Consigne A => D'après le texte sur le décrochage scolaire, à quelle date s'est tenue la réunion interministérielle qui a décidé d'établir des échanges entre Parcours 3 et Sconet ?
Consigne B => Dans le texte sur le décrochage scolaire, recopiez le passage qui commence aux mots « Le ministère de » et s'arrête après « de cette politique. », en remplaçant « chefs d’établissement » par « directeurs ».

Texte source =>
##############################
Le gouvernement a décidé de mettre en place un outil informatique – Sconet-SDO – pour améliorer le repérage des décrocheurs. Mais on ne peut pas imaginer qu’un fichier informatique puisse venir à bout du décrochage scolaire s’il n’est accompagné d’un investissement humain.

Vous trouverez ci-dessous quelques textes officiels qui complètent la page de présentation de l’application Sconet-SDO ainsi que quelques commentaires, afin d’aider à en comprendre les enjeux.


Le rapport de Benoist Apparu sur la réforme du lycée (extrait) [2]

Sur le plan de l’interconnexion des outils informatiques, nécessaire au repérage systématique des décrocheurs la décision a été prise, au cours d’une réunion interministérielle tenue le 9 avril 2009, d’établir des échanges entre Parcours 3, la base de données des missions locales, et Sconet, la base de données de l’Éducation nationale. Ainsi, les établissements scolaires seront informés lorsque les missions locales reçoivent des jeunes encore scolarisés et les missions locales auront la possibilité d’accéder à Sconet ou de mettre en place une extraction pour cibler les jeunes repérés comme étant en grande difficulté scolaire par les établissements.

En ce qui concerne la coordination locale des acteurs, la signature, le 22 avril 2009 par neuf membres du Gouvernement, d’une instruction « relative à la prévention du décrochage scolaire et à l’accompagnement des jeunes sortant sans diplôme du système scolaire », constitue, en la matière une première.
Elle prévoit une interconnexion des bases de gestion interne des établissements pour améliorer le repérage des élèves décrocheurs ou sortant sans qualification pour la rentrée 2009, les ministères de l’agriculture et de la justice s’associant à cette démarche en mettant en œuvre des systèmes automatisés de suivi et de repérage des élèves décrocheurs.

L’instruction interministérielle du 22 avril 2009 (extrait) [3]

I - Améliorer le repérage des décrocheurs de la formation initiale

La prévention du décrochage scolaire implique la mobilisation de tous les établissements de formation initiale auxquels il revient, en premier lieu, de mettre en place les mesures internes de prévention, d’accompagnement individualisé et de repérage des élèves concernés.

Le ministère de l’Éducation nationale doit faire de cette question un axe essentiel de son pilotage. Ainsi, la connaissance rapide et fiable des élèves décrocheurs au coeur des établissements publics locaux d’enseignement (E.P.L.E.) sera réalisée sous la responsabilité des chefs d’établissement, notamment ceux des lycées professionnels qui représentent la cible principale de cette politique.
##############################
[Entrées de données extraites]
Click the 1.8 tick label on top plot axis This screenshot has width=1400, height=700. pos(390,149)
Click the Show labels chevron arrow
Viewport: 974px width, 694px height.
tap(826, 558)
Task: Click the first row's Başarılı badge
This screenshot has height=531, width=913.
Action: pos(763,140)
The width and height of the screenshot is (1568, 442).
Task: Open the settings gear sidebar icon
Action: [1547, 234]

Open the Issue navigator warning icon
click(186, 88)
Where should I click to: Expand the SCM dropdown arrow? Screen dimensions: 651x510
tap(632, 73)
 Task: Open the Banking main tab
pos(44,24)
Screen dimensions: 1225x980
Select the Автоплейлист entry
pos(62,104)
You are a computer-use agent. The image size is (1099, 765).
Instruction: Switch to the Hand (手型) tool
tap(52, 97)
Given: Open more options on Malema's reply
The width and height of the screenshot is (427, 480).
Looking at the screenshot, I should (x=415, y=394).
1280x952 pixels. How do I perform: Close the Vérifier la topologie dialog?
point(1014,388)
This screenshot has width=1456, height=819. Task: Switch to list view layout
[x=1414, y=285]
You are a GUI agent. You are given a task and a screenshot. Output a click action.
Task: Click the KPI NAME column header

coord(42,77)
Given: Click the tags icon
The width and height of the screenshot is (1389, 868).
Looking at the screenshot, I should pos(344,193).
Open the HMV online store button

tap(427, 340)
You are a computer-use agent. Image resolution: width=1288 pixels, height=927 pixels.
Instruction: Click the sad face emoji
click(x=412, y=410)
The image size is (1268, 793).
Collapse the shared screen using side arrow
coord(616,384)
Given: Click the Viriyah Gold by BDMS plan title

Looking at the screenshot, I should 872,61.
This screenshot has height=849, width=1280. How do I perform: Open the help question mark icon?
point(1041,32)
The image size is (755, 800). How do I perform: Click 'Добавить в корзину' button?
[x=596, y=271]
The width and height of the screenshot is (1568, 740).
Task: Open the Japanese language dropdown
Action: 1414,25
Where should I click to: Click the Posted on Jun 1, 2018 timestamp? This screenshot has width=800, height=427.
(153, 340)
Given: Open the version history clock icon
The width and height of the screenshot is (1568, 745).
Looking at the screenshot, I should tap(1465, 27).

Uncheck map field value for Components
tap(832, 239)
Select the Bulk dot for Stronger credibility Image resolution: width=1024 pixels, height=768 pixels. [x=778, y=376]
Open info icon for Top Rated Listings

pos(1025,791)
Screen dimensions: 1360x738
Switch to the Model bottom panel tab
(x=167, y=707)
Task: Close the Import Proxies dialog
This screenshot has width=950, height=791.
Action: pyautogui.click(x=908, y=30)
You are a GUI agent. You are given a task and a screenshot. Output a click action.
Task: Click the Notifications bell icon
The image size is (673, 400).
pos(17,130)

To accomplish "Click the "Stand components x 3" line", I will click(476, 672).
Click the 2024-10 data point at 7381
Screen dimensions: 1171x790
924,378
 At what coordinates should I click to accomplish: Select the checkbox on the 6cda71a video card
##############################
Réponse A => Le 9 avril 2009.

Réponse B =>
Le ministère de l’Éducation nationale doit faire de cette question un axe essentiel de son pilotage. Ainsi, la connaissance rapide et fiable des élèves décrocheurs au coeur des établissements publics locaux d’enseignement (E.P.L.E.) sera réalisée sous la responsabilité des directeurs, notamment ceux des lycées professionnels qui représentent la cible principale de cette politique.